JWT Decoder Online — Inspect Headers, Payload & Expiry Free
What Is a JWT Token?
A JSON Web Token (JWT) is a compact, URL-safe token format used to represent claims between two parties. A JWT consists of exactly three parts separated by dots: a Header, a Payload, and a Signature. Each part is independently Base64URL-encoded, making the entire token safe to use in HTTP headers and URL parameters.
The Three Parts
- Header — Declares the token type (
JWT) and the signing algorithm (HS256,RS256, etc.). - Payload — Contains the claims:
sub(subject/user ID),exp(expiry),iat(issued at),iss(issuer), and any custom application data like roles or permissions. - Signature — A cryptographic hash of the header and payload using a secret key or private key. It proves the token hasn't been tampered with.
Common Use Cases
- API authentication — Issued after login and sent as
Authorization: Bearer <token>on subsequent requests. - OAuth 2.0 / OpenID Connect — ID tokens and access tokens in modern auth flows are typically JWTs.

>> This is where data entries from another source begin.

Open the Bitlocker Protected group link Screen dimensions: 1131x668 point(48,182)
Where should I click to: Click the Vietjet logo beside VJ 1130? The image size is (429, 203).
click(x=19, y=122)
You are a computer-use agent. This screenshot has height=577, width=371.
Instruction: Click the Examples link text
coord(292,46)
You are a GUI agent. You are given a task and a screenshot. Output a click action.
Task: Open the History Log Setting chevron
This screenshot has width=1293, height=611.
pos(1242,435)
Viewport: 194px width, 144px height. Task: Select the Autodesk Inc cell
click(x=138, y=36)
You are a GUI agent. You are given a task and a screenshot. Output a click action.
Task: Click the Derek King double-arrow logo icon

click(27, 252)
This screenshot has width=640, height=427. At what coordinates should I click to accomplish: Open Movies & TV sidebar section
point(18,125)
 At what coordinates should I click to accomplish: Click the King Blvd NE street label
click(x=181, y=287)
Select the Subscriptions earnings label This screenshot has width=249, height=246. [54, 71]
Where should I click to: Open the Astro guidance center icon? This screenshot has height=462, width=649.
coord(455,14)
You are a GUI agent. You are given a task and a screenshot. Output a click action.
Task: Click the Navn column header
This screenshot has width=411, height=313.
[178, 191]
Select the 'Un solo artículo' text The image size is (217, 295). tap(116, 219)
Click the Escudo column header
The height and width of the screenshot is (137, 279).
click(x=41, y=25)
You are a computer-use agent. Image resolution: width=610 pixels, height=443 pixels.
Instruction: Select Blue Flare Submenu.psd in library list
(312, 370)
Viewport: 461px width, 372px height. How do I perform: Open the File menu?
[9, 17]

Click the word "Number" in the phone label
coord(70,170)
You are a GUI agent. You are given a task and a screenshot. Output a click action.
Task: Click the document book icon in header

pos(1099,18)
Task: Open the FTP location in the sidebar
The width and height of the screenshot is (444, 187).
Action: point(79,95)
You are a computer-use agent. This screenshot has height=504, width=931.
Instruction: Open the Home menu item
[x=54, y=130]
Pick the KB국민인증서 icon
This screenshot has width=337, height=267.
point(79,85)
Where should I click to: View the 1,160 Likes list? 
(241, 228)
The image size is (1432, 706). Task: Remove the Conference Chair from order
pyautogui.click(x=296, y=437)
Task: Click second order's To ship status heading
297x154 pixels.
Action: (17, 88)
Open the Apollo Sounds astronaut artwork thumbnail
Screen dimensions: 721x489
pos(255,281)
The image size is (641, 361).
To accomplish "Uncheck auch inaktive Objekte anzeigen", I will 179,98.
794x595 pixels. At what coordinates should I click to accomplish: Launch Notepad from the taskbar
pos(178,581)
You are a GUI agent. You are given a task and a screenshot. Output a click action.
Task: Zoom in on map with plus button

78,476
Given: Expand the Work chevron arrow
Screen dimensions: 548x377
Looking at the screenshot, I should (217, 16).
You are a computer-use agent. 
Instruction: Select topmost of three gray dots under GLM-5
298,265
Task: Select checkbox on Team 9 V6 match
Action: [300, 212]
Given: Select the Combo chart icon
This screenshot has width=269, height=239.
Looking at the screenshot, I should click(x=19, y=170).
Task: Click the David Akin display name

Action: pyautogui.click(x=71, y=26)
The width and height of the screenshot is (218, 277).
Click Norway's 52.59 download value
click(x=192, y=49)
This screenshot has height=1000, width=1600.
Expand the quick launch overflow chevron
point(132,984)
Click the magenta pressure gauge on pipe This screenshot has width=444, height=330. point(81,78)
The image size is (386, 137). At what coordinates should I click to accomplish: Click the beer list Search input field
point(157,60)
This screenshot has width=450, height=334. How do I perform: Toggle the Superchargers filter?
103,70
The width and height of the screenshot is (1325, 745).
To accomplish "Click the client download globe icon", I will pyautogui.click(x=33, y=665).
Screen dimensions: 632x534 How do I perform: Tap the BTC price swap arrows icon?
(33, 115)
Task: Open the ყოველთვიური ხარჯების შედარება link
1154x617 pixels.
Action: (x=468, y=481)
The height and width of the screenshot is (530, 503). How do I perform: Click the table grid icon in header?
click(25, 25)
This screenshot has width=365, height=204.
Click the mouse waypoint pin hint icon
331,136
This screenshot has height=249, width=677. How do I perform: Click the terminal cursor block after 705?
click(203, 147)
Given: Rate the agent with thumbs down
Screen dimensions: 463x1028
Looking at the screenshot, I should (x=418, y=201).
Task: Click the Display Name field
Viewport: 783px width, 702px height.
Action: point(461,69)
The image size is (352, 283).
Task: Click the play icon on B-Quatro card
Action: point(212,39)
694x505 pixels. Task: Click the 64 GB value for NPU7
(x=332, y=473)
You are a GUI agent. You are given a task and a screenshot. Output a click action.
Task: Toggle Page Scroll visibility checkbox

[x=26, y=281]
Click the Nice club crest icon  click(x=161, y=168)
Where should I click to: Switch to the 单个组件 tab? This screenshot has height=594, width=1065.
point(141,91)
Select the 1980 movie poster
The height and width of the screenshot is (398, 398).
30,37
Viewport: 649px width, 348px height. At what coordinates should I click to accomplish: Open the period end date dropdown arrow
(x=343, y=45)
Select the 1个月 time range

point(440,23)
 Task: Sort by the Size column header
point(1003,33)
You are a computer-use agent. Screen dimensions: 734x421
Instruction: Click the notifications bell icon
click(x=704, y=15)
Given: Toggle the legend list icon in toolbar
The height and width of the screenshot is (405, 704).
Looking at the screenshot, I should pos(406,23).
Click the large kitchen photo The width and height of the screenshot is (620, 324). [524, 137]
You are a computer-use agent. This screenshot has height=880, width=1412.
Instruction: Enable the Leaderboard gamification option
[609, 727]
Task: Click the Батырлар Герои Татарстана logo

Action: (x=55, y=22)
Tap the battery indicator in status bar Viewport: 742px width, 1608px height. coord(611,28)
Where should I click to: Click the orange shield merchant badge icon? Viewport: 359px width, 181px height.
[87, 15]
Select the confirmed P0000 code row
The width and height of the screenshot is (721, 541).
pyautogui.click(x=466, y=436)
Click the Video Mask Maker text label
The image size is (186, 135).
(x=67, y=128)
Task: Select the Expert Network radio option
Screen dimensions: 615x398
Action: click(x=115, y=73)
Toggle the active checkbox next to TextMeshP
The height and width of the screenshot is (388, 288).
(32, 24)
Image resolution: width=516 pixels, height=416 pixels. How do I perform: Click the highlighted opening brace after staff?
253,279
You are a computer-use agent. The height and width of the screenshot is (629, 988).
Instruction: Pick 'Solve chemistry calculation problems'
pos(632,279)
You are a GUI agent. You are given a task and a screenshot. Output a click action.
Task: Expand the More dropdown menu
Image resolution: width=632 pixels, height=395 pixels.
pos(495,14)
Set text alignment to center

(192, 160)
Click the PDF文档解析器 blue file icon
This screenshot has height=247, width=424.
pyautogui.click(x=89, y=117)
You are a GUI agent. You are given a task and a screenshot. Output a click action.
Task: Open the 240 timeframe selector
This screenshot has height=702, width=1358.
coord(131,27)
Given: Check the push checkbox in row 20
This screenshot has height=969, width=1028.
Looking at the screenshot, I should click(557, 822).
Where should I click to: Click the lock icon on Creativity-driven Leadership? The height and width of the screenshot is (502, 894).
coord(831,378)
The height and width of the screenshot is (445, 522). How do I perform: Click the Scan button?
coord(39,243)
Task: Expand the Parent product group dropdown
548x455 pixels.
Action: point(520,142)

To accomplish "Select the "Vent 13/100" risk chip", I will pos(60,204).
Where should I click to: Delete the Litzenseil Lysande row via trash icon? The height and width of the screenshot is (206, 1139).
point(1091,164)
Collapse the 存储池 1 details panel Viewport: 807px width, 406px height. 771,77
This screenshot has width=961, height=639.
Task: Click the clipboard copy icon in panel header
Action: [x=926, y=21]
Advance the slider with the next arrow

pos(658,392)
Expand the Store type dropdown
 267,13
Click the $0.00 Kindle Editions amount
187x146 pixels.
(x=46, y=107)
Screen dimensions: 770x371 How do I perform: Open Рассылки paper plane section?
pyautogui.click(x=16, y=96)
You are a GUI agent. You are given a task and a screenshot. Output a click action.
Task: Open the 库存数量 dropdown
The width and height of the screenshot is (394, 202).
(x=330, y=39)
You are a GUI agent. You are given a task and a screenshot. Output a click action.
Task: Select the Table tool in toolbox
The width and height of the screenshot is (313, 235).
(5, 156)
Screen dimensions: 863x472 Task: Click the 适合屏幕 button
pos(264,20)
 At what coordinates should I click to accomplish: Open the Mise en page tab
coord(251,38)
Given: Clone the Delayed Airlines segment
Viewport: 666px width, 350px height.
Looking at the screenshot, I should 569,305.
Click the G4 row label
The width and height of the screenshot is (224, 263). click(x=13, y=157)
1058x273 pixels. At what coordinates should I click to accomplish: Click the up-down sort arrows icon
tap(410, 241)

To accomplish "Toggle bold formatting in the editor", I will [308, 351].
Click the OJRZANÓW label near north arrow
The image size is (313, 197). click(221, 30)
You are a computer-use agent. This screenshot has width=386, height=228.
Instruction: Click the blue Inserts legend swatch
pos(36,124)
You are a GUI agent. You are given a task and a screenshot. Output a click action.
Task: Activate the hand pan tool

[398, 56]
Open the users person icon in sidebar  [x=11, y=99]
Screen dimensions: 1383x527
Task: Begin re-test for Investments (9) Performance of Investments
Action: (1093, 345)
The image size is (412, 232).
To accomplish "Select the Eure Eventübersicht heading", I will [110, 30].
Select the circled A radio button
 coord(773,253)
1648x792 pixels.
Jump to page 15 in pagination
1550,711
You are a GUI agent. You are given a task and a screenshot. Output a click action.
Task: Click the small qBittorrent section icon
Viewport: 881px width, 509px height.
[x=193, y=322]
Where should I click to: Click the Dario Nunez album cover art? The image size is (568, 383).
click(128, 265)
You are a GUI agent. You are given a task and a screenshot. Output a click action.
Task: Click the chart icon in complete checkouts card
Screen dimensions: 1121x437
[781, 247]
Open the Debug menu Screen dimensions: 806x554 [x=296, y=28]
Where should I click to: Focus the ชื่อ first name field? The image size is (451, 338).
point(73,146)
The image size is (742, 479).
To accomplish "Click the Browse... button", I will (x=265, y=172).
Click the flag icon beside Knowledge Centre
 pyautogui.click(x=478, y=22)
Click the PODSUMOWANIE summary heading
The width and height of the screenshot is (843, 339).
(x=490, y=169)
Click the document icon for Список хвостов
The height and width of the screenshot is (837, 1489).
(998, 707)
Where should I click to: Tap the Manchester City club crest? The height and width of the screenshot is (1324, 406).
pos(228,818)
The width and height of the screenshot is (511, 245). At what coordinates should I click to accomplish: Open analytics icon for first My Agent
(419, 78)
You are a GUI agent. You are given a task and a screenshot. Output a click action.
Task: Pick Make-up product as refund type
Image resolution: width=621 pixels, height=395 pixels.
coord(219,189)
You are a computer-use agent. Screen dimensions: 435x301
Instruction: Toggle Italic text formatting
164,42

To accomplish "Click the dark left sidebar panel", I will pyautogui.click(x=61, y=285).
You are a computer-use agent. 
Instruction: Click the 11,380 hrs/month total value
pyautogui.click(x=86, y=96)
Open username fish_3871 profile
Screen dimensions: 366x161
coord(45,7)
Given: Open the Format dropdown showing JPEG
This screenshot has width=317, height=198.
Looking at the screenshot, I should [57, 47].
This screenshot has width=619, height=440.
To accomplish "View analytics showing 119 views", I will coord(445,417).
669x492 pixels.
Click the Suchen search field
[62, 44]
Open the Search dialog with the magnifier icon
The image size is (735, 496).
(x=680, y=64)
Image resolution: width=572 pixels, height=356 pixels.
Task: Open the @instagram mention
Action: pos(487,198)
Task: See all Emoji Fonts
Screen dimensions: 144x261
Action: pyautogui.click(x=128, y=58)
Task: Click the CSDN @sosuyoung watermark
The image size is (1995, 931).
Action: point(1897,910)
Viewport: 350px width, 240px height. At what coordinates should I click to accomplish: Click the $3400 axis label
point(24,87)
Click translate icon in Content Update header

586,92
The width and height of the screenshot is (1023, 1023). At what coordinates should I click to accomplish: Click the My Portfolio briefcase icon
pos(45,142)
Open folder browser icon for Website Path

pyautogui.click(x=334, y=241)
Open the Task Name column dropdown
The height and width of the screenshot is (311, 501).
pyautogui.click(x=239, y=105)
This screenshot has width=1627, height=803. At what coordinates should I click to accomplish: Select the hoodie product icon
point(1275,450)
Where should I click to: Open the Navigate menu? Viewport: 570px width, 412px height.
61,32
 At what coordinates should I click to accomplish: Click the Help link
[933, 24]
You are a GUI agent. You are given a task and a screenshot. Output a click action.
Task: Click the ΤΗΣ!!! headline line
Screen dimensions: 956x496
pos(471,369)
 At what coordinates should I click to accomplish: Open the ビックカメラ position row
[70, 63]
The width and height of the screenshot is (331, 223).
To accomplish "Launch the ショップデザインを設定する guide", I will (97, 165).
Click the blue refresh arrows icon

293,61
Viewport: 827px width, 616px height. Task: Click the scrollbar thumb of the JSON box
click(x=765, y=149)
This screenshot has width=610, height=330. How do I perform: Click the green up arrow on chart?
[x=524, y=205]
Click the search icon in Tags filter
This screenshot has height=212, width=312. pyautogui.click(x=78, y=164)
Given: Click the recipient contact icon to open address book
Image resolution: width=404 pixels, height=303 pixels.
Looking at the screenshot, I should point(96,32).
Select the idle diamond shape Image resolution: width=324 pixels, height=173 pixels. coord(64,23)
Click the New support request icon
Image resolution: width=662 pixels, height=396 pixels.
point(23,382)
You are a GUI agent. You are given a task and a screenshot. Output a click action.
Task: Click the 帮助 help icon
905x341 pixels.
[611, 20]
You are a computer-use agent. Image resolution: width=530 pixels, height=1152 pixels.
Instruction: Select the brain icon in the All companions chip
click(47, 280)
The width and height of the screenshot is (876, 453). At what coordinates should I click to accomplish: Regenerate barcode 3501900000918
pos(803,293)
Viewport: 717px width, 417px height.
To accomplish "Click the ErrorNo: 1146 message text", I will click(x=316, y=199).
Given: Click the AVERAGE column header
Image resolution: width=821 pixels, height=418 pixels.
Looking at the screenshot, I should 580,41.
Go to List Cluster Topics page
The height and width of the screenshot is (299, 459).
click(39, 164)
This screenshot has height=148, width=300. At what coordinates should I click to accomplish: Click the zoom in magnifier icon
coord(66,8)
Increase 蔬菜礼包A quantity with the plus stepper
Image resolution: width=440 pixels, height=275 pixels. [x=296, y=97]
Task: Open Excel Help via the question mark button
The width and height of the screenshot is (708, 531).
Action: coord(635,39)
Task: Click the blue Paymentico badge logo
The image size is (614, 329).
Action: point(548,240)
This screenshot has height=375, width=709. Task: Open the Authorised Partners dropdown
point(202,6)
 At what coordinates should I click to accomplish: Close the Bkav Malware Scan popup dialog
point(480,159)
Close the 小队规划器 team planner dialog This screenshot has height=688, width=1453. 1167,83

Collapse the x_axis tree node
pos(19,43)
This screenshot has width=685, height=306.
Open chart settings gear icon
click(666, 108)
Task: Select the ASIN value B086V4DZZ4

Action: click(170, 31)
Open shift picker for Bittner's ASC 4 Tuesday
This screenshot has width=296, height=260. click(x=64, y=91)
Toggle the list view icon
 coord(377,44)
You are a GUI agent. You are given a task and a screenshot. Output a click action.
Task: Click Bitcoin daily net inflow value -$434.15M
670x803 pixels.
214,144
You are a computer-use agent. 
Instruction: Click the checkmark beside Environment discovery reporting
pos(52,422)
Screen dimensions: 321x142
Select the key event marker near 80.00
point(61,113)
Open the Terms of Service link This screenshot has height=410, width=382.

- Stateless sessions — The server encodes session state into the token itself, avoiding server-side session storage.
Decoding vs Verifying
This tool decodes JWTs — it reads the contents of the header and payload. It does not verify the signature, which requires the secret key or public key used to sign the token. A decoded-but-unverified JWT can still reveal useful debugging information (user ID, expiry, issuer), but you should never trust unverified claims in a security-sensitive context.
Standard JWT Claims Reference
These registered claim names are defined in RFC 7519 and have well-known meaning across all JWT implementations:
| Claim | Full Name | Description |
|---|---|---|
iss | Issuer | Who created and signed the token (e.g. your auth server URL) |
sub | Subject | Who the token is about — usually the user ID |
aud | Audience | Who the token is intended for — the recipient must verify this |
exp | Expiration Time | Unix timestamp after which the token must not be accepted |
nbf | Not Before | Unix timestamp before which the token must not be accepted |
iat | Issued At | Unix timestamp when the token was created |
jti | JWT ID | Unique identifier for this token — used to prevent replay attacks |
Common Signing Algorithms
- HS256 / HS384 / HS512 — HMAC with SHA. Uses a single shared secret key for both signing and verification. Common in monolithic apps where the same service signs and verifies.
- RS256 / RS384 / RS512 — RSA with SHA. Uses a private key to sign and a public key to verify. Allows any service to verify tokens without holding the secret. Standard in OAuth 2.0 / OIDC.
- ES256 / ES384 / ES512 — ECDSA. Shorter signatures than RSA at equivalent security levels. Increasingly common in modern auth systems.
- none — No signature. Should be rejected by any properly configured server. Never accept tokens with
alg: none.
Why You Should Decode JWTs Locally
JWTs often contain sensitive data: user IDs, email addresses, roles, permissions, and session metadata. Pasting a production JWT into an online tool that sends data to a server is a significant security risk — the token could be logged, stored, or replayed against your API.
This tool decodes entirely in your browser using standard JavaScript — atob() and TextDecoder. No network request is made. Verify this yourself: open DevTools → Network tab, paste a token, click Decode — the network panel stays empty.
Privacy & Security
- No server calls — Decoding happens entirely in JavaScript on your machine. Your token is never transmitted anywhere.
- Works offline — Once the page is loaded, the tool works without an internet connection.
- GDPR-safe — No data is collected, stored, or processed on any server. No cookies are set by this tool.